Reverend Edward Bankes married twice and had seven children. Two of his daughters by his second marriage were Emma and Frederica who were twins. In 1869 when they were 22 years old they had their portrait painted by Henry Tanworth Wells who was a well-known English painter of that time. The painting is shown. They were born in 1847 in Bristol and lived part of their lives at Gloucester College, Oxford where their father was the rector. The family also had a villa at Weymouth where they frequently stayed. The girls were often mentioned in the social pages attending dances and balls in the area. For example, in 1866 they were at the Dorset Hunt Ball and in 1867 they were at a fancy dress ball in Bristol. In 1873 the twins were married and they had a double wedding at St Ann's Church Radipole, Dorset. Frederica married Major John George Skene (later Colonel) of the 77th Regiment of Foot who two years later inherited his father's estate called Lethenty in Scotland. Emma married her cousin Edward Alexander Cameron who was a civil engineer and the couple lived in a house called “The Towers” in Buxton, Derbyshire.
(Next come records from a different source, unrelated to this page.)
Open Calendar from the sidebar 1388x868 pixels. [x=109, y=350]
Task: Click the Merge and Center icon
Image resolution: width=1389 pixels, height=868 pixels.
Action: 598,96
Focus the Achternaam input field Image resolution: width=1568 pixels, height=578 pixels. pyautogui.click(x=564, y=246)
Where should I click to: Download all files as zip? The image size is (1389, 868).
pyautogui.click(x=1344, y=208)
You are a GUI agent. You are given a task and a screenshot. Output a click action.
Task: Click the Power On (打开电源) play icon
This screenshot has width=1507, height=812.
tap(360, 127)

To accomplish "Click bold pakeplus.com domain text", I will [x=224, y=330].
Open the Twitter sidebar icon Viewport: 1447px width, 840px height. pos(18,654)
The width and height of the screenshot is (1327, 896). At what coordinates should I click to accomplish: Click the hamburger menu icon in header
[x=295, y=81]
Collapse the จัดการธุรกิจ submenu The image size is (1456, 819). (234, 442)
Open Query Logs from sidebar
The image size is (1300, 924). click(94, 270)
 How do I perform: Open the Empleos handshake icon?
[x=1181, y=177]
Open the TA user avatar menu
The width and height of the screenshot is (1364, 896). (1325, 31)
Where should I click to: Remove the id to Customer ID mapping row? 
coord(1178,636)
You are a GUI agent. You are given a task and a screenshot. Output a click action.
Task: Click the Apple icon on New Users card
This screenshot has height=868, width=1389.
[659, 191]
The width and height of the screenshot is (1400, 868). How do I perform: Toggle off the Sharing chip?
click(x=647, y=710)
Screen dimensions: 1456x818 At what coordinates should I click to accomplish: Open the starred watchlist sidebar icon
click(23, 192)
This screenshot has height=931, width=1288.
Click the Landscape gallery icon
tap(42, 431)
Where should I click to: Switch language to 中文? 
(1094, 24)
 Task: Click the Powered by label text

When Rev. Edward Bankes died in 1867 his son John Scott Bankes inherited Soughton Hall and made some alterations to the building. He employed John Douglas who refaced the house in red brick, and redesigned the façade. Bankes died in 1894 and his son Sir John Eldon Bankes who was a Judge of the High Court, became the owner of the Hall. He died in 1946 and his son Robert Wynne Bankes inherited the property. When his wife Mabel died in 1985 the property was sold, and it became a boutique hotel and event venue.